(TASK INPUT)
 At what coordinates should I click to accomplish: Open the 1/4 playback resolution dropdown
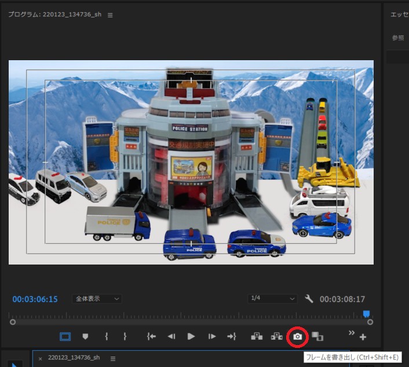click(x=272, y=299)

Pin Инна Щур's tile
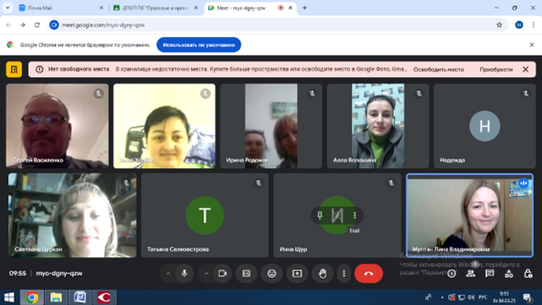[x=320, y=216]
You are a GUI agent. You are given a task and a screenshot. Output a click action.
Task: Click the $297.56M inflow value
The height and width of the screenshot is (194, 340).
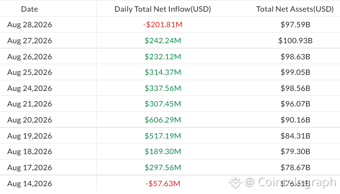pos(162,167)
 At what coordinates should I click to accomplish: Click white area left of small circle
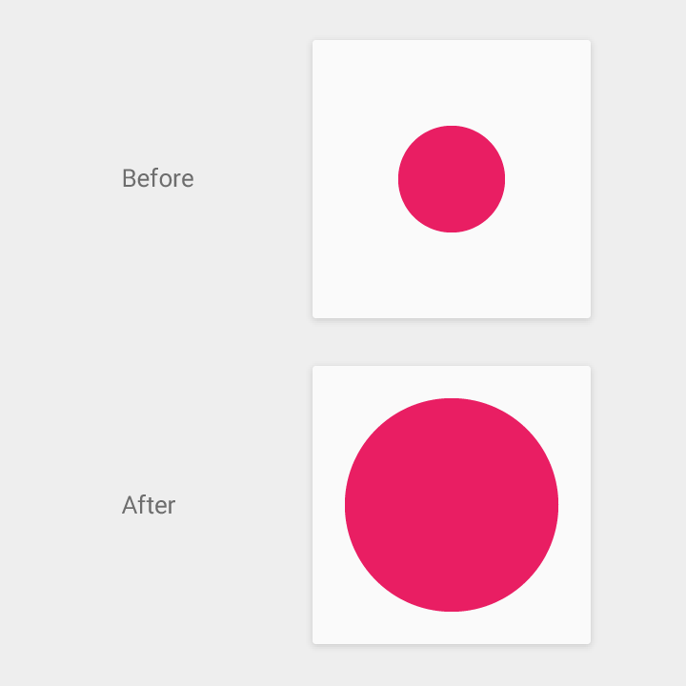pos(354,179)
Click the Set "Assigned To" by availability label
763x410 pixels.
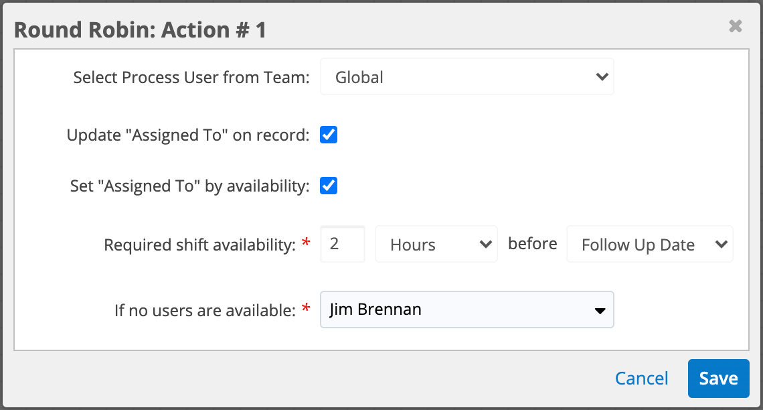coord(189,186)
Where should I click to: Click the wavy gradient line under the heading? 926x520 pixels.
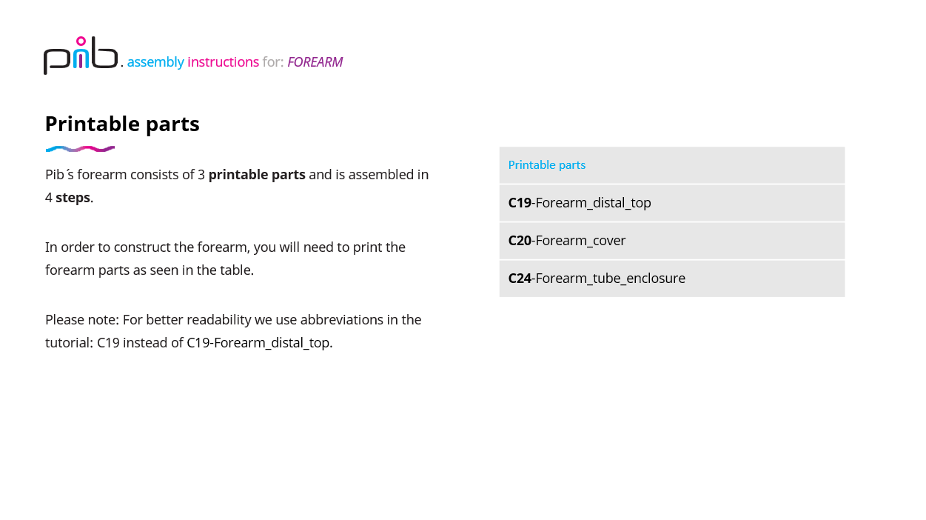[x=80, y=149]
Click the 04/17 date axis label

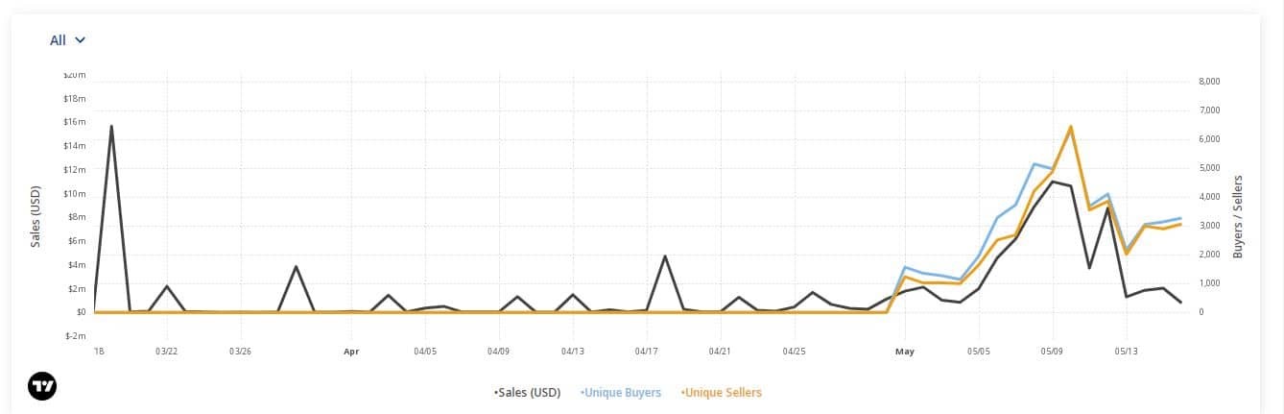(x=646, y=352)
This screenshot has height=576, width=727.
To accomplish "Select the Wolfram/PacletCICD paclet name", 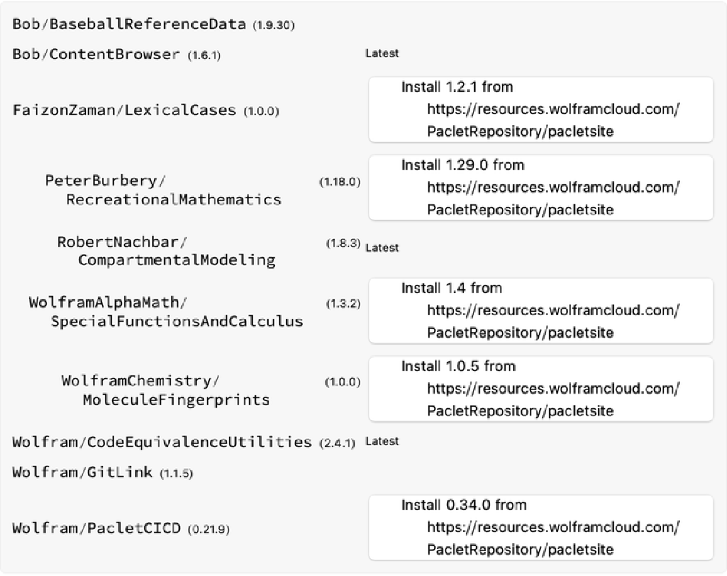I will 97,528.
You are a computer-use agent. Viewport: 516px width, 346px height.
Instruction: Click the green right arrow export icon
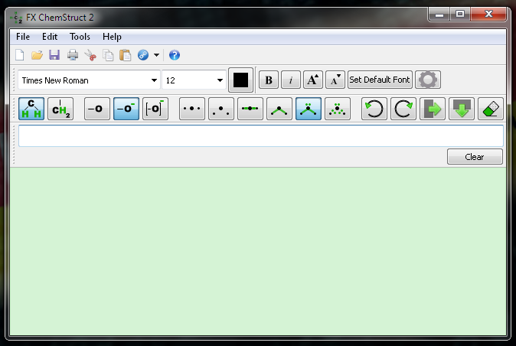(x=433, y=109)
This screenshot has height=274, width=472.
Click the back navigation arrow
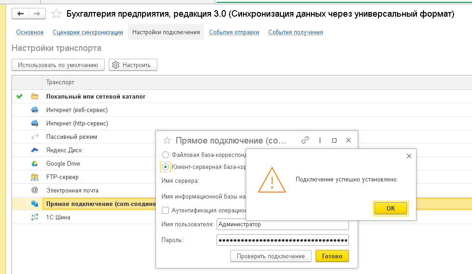pyautogui.click(x=20, y=14)
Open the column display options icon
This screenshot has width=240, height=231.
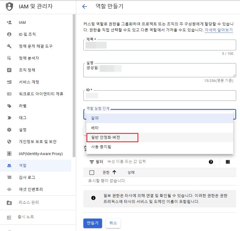[x=228, y=162]
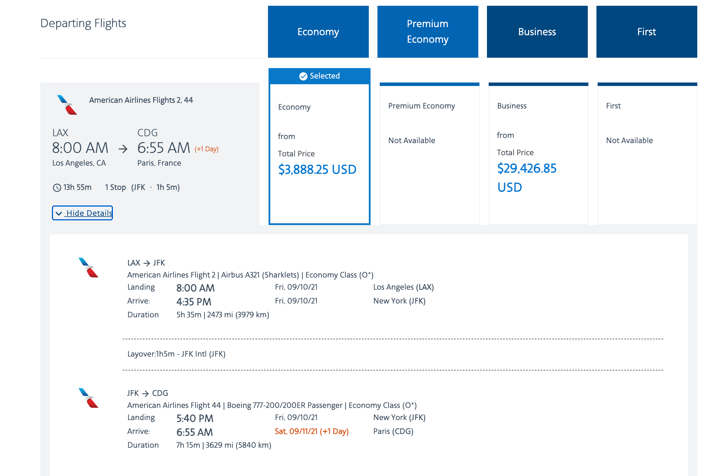The image size is (714, 476).
Task: Click arrow between 8:00 AM and 6:55 AM
Action: coord(123,149)
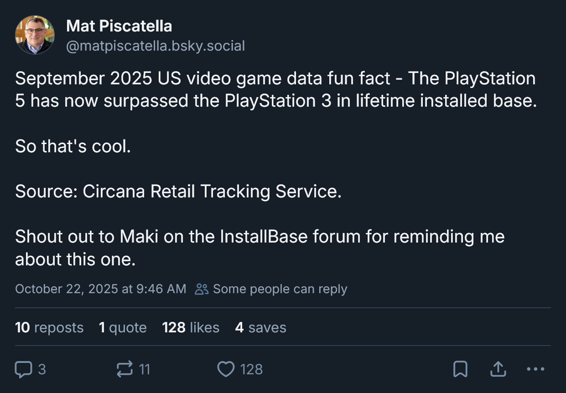This screenshot has width=566, height=393.
Task: Toggle the bookmark save icon
Action: 460,369
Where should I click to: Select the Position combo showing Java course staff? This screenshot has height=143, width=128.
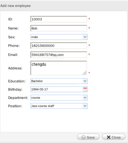pyautogui.click(x=59, y=106)
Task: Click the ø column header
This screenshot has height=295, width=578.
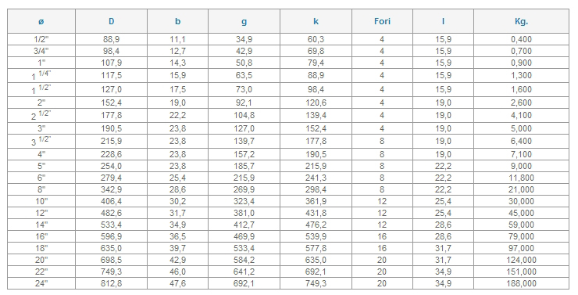Action: point(41,21)
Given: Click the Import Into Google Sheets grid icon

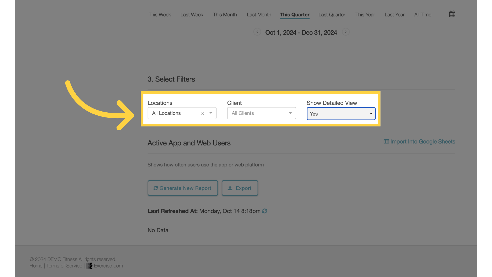Looking at the screenshot, I should coord(386,142).
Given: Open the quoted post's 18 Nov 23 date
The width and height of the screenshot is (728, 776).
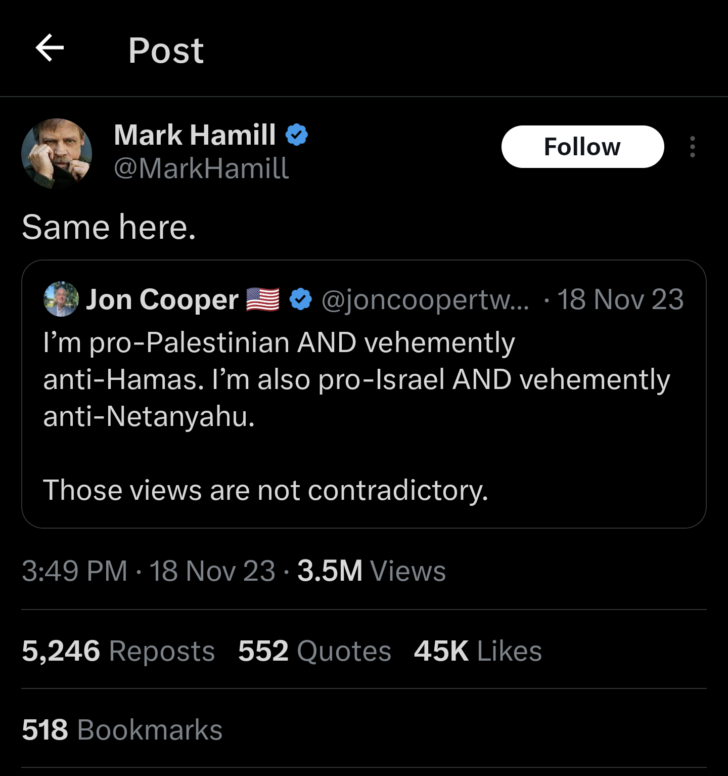Looking at the screenshot, I should coord(620,299).
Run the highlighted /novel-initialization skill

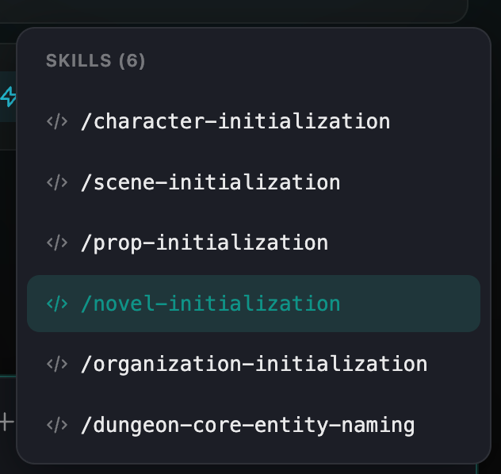[210, 304]
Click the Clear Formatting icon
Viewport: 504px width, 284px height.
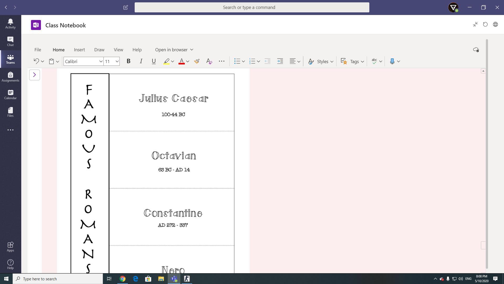click(209, 61)
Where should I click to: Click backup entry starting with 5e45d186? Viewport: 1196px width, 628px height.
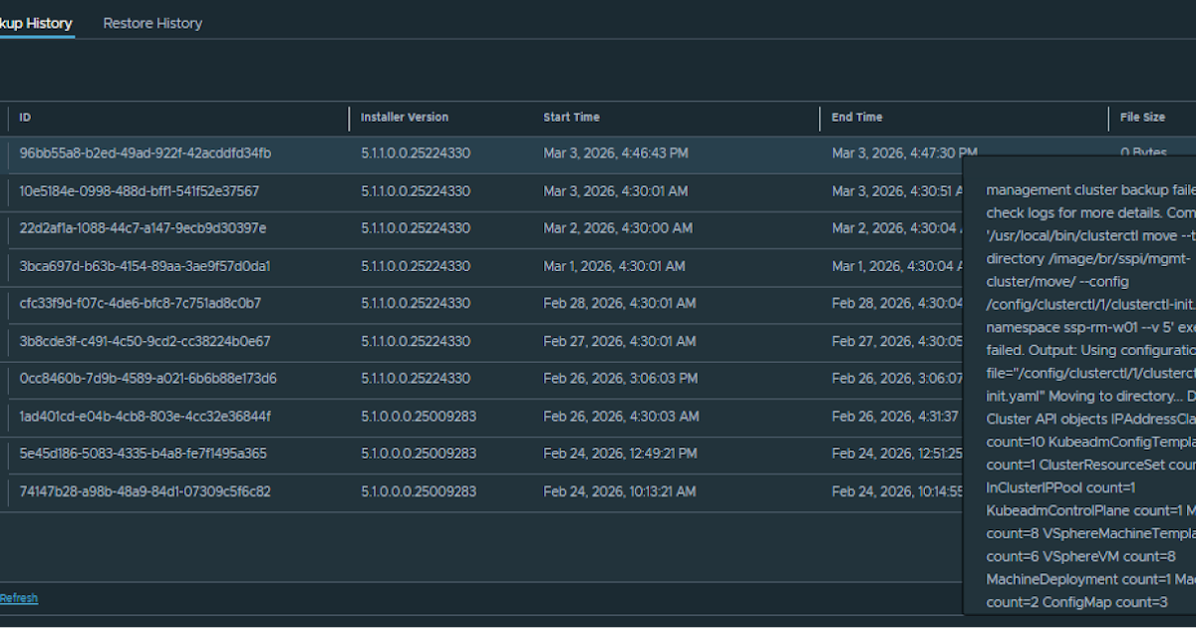click(x=143, y=454)
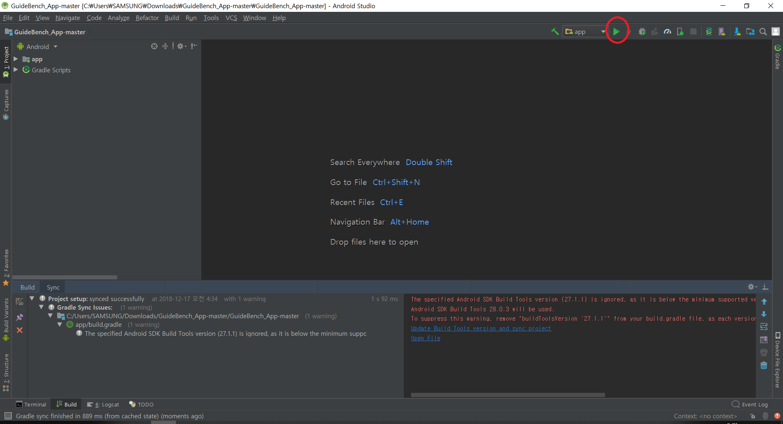783x424 pixels.
Task: Open the Event Log
Action: [753, 404]
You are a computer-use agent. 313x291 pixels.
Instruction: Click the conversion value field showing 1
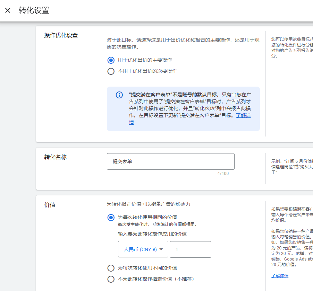click(190, 249)
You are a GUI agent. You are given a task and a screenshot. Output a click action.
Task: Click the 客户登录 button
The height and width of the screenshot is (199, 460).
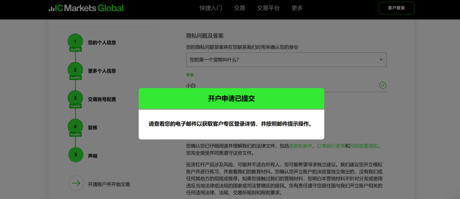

(WHAT THE EXERCISE ASKS) Please copy the lines from the one containing "You are a computer-use agent. Viewport: 516px" through the one containing "Looking at the screenshot, I should coord(386,142).", both included, and leave the pictures out.

(CORRECT OUTPUT)
You are a computer-use agent. Viewport: 516px width, 346px height.
Instruction: Click the green right arrow export icon
(x=433, y=109)
This screenshot has height=274, width=472.
Click the back navigation arrow
pyautogui.click(x=20, y=14)
Open the column display options icon
This screenshot has width=240, height=231.
[x=228, y=162]
The image size is (714, 476).
Task: Click arrow between 8:00 AM and 6:55 AM
Action: coord(123,149)
This screenshot has width=566, height=393.
Task: Toggle the bookmark save icon
Action: 460,369
Where should I click to: Select the Position combo showing Java course staff? This screenshot has height=143, width=128.
pyautogui.click(x=59, y=106)
Task: Click the ø column header
This screenshot has height=295, width=578.
Action: point(41,21)
Given: Click the Import Into Google Sheets grid icon

Looking at the screenshot, I should coord(386,142).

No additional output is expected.